We have all heard of debt, typically referred to in the financial sense such as loans and credit cards, but do you know what it means to have technical debt? This is a concept that has increasingly entered into the vocabulary of IT leadership and business investors. This is however something that’s not often discussed by technologists that are so close to the platforms that have accumulated so much technical debt.
When thinking about technical debt, I envision the technical parts of past projects which need to be fulfilled before the project can be considered truly completed but always seem to go unfulfilled. From very esthetic examples such as lines of source code without proper indention or network interfaces lacking proper descriptions, to more impactful examples such un-optimized yet technically functional subroutines or network routing paths, each represents a form and variable amount of technical debt.
As the analogy goes, just like with financial debt there are often completely legitimate reasons for incurring technical debt and too much or “bad” technical debt can lead to very real and very negative impact. Some of the biggest reasons you can incur technical debt come from:
- Deadlines: Issues arise during projects and looming deadlines often force us to push through to delivery by prioritizing required functionality over what would be considered best practice.
- Real-time Issue Resolution: During issue resolution, changes are often made by administrators under duress to return systems to a functioning state but they lack the time to make all changes confirm to configuration norms such as naming schemas.
- Human Error/Judgment: It is not uncommon that technical debt is incurred simply as the result of sloppiness or laziness.
From my perspective as a network engineer, there are many examples of how technical debt can turn a regular day into a very long day or night. Something as technically benign as missing or inaccurate interface descriptions can easily lead to extended outages because it forces one to look elsewhere for information (e.g. documentation that may or may not exist, old emails, even old colleagues!). These descriptions are not necessary to achieve correct network functionality at the time, but can have an impact on the future that far outweighs the effort to get it right the first time.

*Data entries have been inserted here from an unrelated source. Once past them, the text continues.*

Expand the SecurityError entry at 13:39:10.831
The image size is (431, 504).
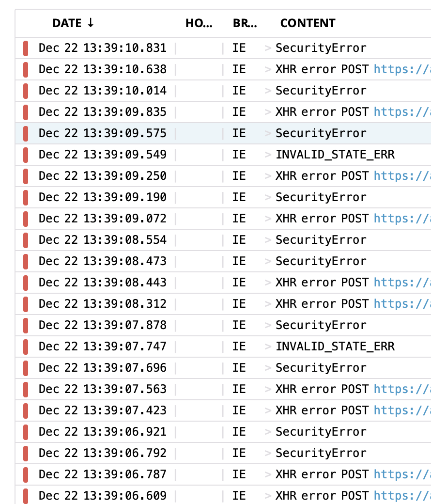click(x=268, y=47)
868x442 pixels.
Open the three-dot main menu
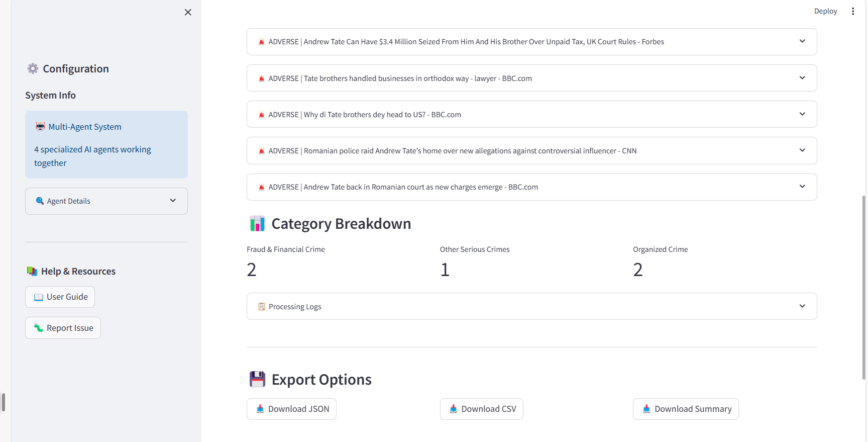(x=852, y=11)
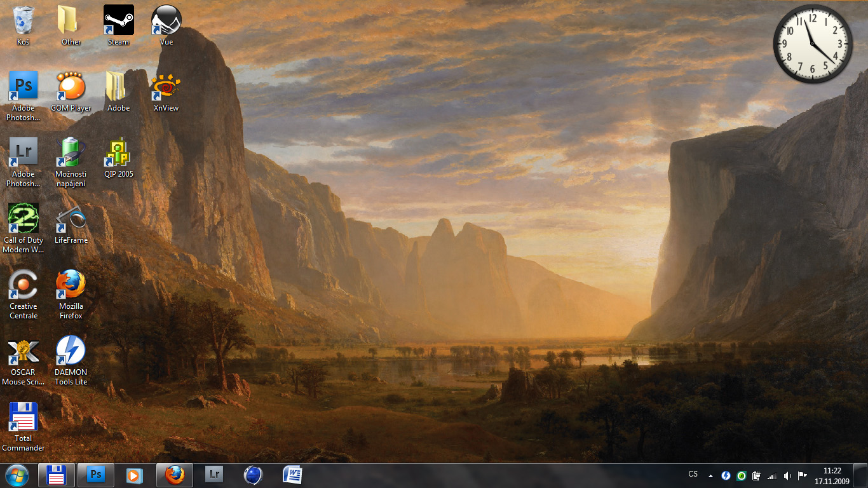This screenshot has height=488, width=868.
Task: Open Creative Centrale
Action: point(23,283)
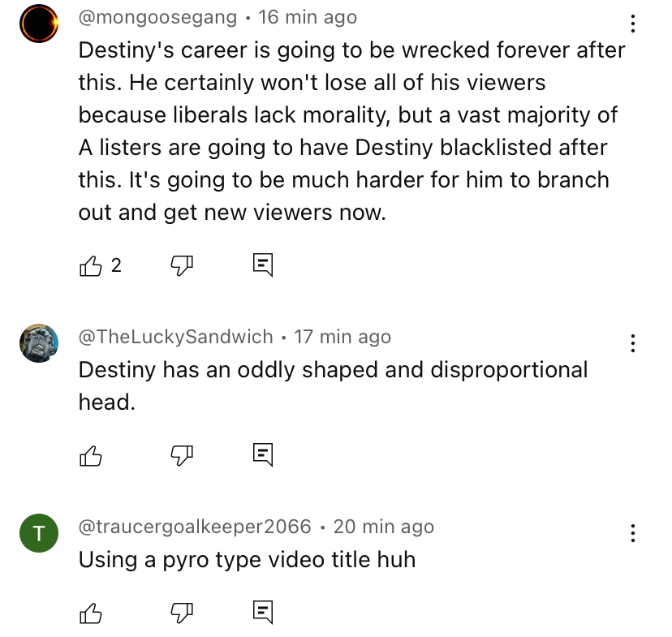Dislike the @traucergoalkeeper2066 comment

[182, 613]
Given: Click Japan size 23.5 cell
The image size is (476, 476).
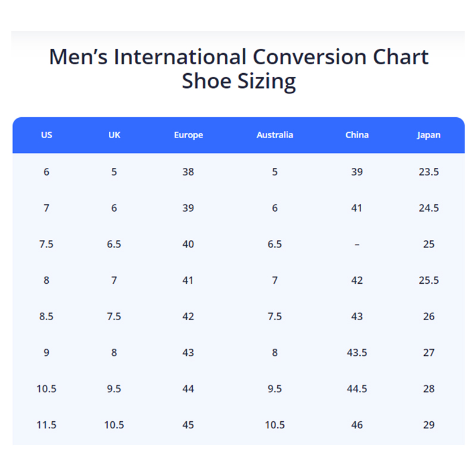Looking at the screenshot, I should 428,172.
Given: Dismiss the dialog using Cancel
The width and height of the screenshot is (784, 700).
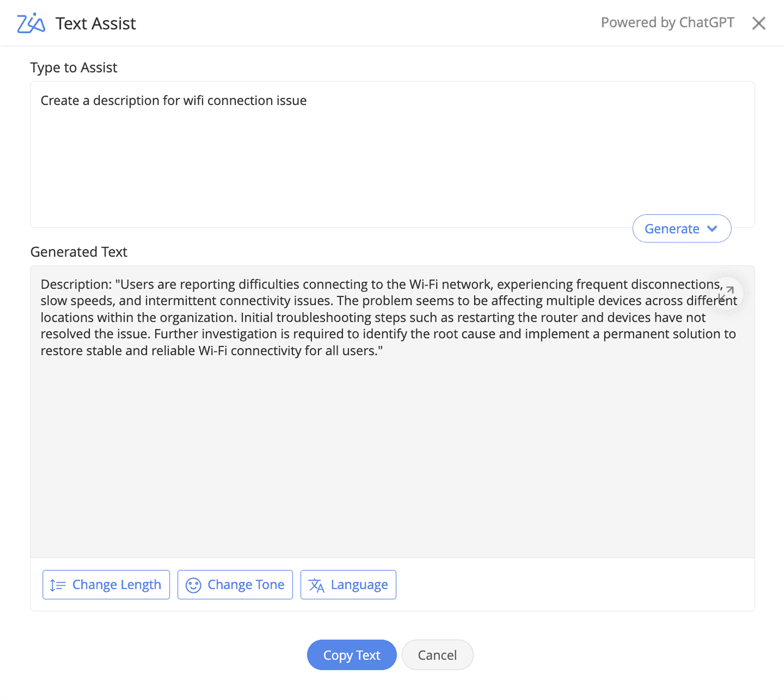Looking at the screenshot, I should click(437, 655).
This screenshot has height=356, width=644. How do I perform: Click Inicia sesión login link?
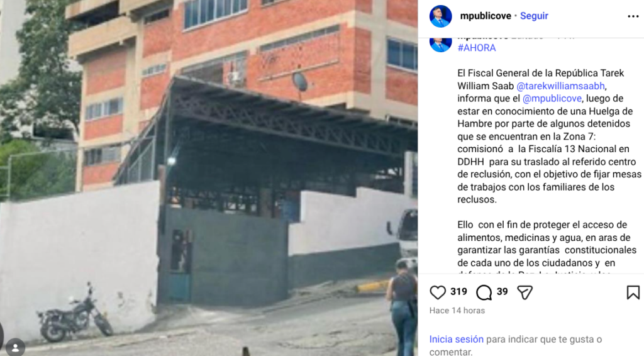pyautogui.click(x=457, y=339)
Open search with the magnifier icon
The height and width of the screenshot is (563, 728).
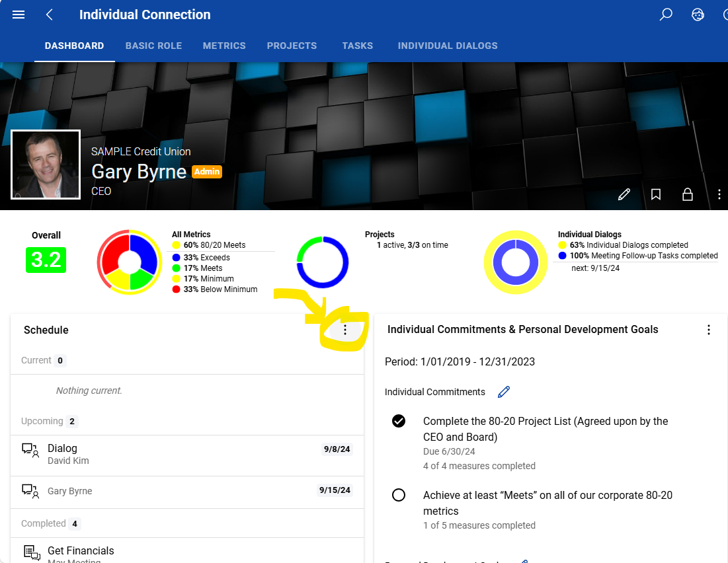pyautogui.click(x=666, y=15)
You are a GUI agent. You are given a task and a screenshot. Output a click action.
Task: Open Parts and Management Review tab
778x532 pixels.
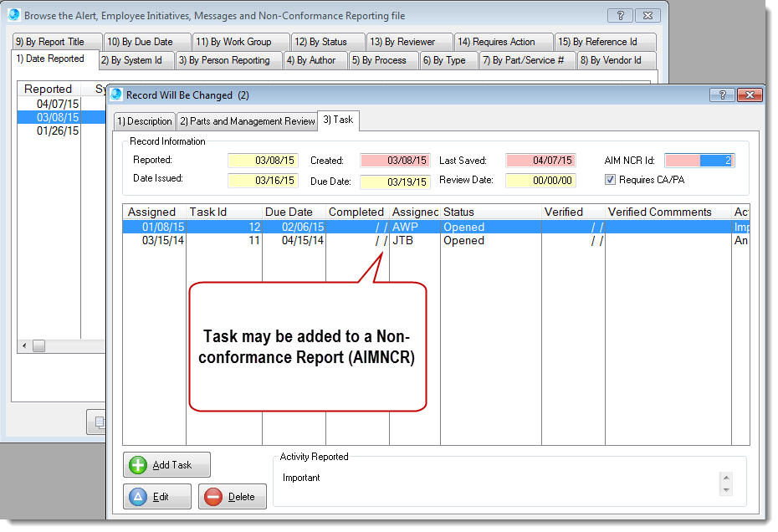[x=247, y=121]
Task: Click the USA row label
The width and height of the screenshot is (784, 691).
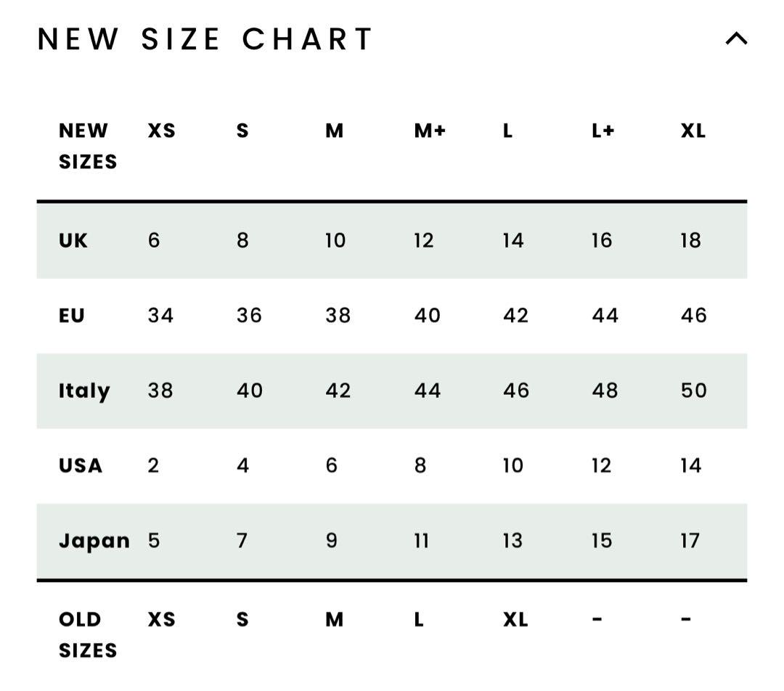Action: [81, 465]
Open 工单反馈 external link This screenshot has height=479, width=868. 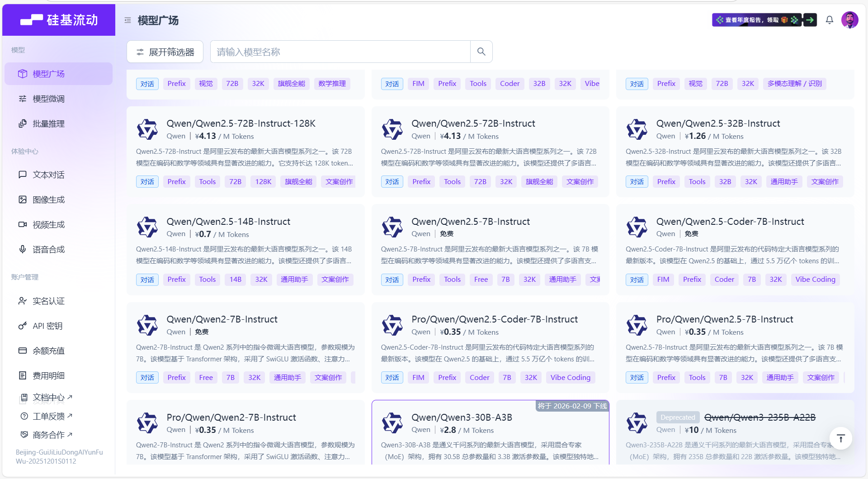(x=52, y=416)
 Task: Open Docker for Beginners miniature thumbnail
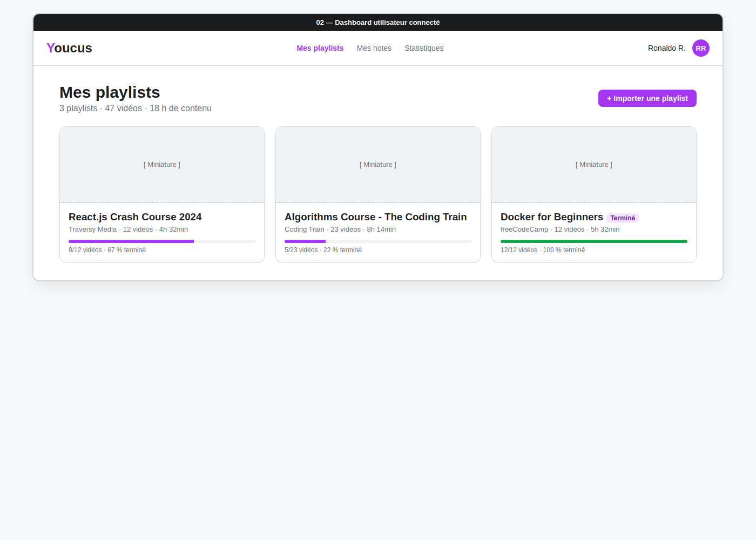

Another example that I come across frequently are complex and odd NAT configurations and routing policies often used to facilitate connectivity during network migrations. These are likely to remain after completing the migration because the network is technically functional, understanding the configuration well enough to clean up the unrequired parts is difficult and time consuming, and often for fear that removal of any configuration might unexpectedly break functionality (and this fear is typically warranted). When issues eventually occur (and they will), the presence of this extraneous configuration will at best create noise and distraction during triage and at worst hinder diagnostic efforts with unexpected behavior, or may even be the direct cause of the issue(s).
The point I am trying to make is that technical debt has very real business impact (i.e. lost revenue due to extended outages caused by unnecessarily complex configuration) and there is very real value in investing effort in paying down your existing technical debt such as:
- Reduction of management complexity and required effort
- Reduction in Mean Time To Resolution (MTTR) during outages
- Improved system performance and return on investment
The other point I want to make is that paying down technical debt should not be an “every now and again” project where you wait until too much debt has been accrued then attempt to pay it down in bulk just to let it accumulate again. Continuously paying down technical debt needs to become a part of your IT culture. Technical debt needs to be actively monitored just as you would your financial debt and paid down as it is accrued to insure too much is never built up. It may not be the most exciting work you have ever performed nor pay the quickest dividends, but at some point in the future it could be the difference between a few minutes of downtime and a few hours of downtime. This equates to a real return on investment for any company.